◆ **ABOUT THIS EXERCISE**
Restate word for word the lines of the entries below, starting with the line that holds "Il nostro network (538, 2496)" and ending with the line that holds "Cronaca nera (254, 945)", and no others.

(Stored records)
==================================================

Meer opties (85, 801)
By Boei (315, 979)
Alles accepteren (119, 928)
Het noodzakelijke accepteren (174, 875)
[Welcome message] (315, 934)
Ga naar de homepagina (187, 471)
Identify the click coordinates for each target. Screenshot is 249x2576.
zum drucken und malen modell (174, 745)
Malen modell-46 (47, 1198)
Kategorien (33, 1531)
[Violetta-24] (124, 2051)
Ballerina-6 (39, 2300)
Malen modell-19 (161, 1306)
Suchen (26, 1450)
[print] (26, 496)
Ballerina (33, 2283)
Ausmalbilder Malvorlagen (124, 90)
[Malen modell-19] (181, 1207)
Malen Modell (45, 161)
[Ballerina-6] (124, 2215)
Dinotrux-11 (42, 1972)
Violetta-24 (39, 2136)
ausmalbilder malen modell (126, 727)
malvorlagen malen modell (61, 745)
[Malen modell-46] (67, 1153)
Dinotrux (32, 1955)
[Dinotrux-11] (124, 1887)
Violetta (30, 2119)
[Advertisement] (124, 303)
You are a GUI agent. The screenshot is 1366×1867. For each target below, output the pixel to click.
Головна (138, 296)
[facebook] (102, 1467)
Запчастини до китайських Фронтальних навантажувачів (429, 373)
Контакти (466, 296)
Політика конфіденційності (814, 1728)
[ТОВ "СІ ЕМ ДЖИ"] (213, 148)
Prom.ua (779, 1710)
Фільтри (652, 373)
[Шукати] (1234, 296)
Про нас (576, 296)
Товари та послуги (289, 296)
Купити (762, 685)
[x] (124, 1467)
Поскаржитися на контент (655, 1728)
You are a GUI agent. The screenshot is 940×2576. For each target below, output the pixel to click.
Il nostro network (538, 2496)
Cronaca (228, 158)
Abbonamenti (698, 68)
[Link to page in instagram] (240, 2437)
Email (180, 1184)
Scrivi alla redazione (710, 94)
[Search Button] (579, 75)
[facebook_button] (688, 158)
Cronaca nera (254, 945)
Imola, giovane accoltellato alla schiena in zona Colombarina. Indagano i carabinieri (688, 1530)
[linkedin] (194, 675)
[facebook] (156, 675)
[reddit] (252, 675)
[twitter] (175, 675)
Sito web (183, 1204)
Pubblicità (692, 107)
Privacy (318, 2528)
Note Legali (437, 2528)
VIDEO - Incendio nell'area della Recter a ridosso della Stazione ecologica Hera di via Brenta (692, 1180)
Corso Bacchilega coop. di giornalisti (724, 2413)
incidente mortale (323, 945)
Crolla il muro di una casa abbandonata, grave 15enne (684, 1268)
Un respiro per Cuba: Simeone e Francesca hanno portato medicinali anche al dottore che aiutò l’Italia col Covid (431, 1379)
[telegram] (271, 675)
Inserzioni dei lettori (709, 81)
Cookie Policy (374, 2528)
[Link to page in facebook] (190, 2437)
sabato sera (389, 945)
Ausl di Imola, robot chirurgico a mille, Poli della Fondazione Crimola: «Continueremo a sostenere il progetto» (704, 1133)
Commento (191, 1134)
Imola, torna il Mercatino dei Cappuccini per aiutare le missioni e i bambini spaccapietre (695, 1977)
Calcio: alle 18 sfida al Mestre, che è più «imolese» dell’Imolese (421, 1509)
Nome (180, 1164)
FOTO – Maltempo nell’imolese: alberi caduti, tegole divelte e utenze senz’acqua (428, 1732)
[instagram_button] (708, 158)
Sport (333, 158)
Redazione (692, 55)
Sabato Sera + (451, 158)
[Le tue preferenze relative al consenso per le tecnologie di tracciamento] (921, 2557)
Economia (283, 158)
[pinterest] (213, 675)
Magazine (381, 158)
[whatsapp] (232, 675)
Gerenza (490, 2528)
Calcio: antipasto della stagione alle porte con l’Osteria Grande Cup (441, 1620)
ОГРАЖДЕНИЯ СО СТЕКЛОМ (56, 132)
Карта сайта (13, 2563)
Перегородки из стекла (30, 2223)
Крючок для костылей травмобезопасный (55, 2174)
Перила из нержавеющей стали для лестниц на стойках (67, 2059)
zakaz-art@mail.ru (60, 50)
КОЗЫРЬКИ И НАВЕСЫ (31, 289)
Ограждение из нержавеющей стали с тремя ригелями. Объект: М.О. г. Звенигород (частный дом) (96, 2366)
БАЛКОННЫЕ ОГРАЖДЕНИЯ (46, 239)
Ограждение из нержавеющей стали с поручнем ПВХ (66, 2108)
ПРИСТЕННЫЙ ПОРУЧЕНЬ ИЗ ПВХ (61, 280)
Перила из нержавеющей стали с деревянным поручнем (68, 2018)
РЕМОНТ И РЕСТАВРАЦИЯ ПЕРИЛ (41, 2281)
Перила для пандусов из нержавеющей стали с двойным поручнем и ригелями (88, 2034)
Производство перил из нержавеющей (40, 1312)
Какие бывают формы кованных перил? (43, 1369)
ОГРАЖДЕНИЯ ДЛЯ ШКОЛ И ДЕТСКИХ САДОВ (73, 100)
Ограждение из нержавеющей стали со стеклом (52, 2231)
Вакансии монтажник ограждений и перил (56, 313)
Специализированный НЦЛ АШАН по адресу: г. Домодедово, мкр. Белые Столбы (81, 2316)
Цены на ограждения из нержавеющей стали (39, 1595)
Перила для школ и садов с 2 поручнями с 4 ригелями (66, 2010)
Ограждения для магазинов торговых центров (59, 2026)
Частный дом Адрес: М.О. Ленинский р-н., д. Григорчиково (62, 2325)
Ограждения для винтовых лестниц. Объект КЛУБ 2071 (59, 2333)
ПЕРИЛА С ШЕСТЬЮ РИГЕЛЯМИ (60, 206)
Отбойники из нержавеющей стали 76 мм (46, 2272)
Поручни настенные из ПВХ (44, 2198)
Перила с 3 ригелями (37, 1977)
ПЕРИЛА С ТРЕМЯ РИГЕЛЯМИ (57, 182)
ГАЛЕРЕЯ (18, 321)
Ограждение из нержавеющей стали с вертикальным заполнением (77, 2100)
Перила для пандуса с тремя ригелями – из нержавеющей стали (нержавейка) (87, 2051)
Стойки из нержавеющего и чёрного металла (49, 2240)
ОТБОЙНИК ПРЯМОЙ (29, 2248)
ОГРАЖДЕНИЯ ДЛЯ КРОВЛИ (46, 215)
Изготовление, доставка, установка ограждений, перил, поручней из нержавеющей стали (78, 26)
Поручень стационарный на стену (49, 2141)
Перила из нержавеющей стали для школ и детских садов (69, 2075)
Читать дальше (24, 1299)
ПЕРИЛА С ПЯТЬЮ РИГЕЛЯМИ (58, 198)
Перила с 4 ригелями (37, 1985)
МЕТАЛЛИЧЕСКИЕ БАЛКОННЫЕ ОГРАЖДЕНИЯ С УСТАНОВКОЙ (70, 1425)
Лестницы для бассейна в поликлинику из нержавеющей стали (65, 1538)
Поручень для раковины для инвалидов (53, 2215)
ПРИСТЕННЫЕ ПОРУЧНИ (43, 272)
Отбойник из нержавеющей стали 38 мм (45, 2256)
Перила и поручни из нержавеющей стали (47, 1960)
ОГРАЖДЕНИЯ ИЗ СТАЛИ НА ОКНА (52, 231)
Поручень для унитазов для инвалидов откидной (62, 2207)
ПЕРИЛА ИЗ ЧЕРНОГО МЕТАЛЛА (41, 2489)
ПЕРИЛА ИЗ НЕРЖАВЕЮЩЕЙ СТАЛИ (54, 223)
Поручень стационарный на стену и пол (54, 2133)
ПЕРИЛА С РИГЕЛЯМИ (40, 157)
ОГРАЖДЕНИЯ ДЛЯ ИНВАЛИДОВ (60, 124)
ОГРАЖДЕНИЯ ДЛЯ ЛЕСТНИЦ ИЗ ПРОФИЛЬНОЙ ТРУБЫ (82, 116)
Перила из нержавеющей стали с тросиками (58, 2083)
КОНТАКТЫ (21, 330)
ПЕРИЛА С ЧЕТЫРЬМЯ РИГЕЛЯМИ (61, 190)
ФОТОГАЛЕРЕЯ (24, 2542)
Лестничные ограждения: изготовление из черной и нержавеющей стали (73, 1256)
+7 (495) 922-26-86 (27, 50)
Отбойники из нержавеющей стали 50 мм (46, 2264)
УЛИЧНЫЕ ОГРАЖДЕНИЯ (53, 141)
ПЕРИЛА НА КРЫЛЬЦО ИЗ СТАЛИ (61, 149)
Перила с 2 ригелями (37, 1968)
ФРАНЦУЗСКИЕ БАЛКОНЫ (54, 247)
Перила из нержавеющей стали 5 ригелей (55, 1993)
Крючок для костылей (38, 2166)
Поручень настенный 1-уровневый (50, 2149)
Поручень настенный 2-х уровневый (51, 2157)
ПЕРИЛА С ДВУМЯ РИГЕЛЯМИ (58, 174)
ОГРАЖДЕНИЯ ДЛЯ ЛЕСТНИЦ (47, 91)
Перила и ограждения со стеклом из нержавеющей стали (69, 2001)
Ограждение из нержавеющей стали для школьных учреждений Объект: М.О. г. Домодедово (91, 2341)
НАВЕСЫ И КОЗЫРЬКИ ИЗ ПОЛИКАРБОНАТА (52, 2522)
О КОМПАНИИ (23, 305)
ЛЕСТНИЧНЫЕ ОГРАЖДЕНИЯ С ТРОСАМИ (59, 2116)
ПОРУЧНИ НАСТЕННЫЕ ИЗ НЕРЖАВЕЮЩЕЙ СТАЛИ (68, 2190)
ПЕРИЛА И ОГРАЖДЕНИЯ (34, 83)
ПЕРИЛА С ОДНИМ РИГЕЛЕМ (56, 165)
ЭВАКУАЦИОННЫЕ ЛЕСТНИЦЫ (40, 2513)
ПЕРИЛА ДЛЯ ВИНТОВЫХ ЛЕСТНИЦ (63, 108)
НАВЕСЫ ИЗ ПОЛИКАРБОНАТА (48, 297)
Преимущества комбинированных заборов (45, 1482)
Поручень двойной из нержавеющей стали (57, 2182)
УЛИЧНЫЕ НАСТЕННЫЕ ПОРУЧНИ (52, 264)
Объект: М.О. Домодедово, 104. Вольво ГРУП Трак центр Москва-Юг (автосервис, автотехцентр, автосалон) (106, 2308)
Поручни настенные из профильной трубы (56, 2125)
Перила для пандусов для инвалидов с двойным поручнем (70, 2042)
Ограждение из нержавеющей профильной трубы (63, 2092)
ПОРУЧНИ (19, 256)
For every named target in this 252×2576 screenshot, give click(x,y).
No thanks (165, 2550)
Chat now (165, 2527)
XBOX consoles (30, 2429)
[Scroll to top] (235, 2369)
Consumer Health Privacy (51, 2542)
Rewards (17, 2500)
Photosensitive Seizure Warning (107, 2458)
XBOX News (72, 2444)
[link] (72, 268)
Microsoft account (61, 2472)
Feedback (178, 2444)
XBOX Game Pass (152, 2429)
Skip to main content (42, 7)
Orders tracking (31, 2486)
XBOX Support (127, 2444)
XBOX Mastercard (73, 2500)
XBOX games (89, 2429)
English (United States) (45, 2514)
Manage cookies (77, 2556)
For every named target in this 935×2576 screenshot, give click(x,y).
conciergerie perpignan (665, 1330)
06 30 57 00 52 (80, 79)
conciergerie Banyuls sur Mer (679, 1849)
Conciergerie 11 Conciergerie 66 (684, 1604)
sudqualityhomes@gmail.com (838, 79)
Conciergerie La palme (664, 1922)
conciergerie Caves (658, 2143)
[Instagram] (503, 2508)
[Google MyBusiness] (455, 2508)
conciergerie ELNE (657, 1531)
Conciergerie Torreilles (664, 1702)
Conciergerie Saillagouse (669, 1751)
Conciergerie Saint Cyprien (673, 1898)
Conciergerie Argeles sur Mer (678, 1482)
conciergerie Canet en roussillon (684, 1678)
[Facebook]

==================================================

◆ **RESPONSE AREA**
Il nostro network (538, 2496)
Cronaca (228, 158)
Abbonamenti (698, 68)
[Link to page in instagram] (240, 2437)
Email (180, 1184)
Scrivi alla redazione (710, 94)
[Search Button] (579, 75)
[facebook_button] (688, 158)
Cronaca nera (254, 945)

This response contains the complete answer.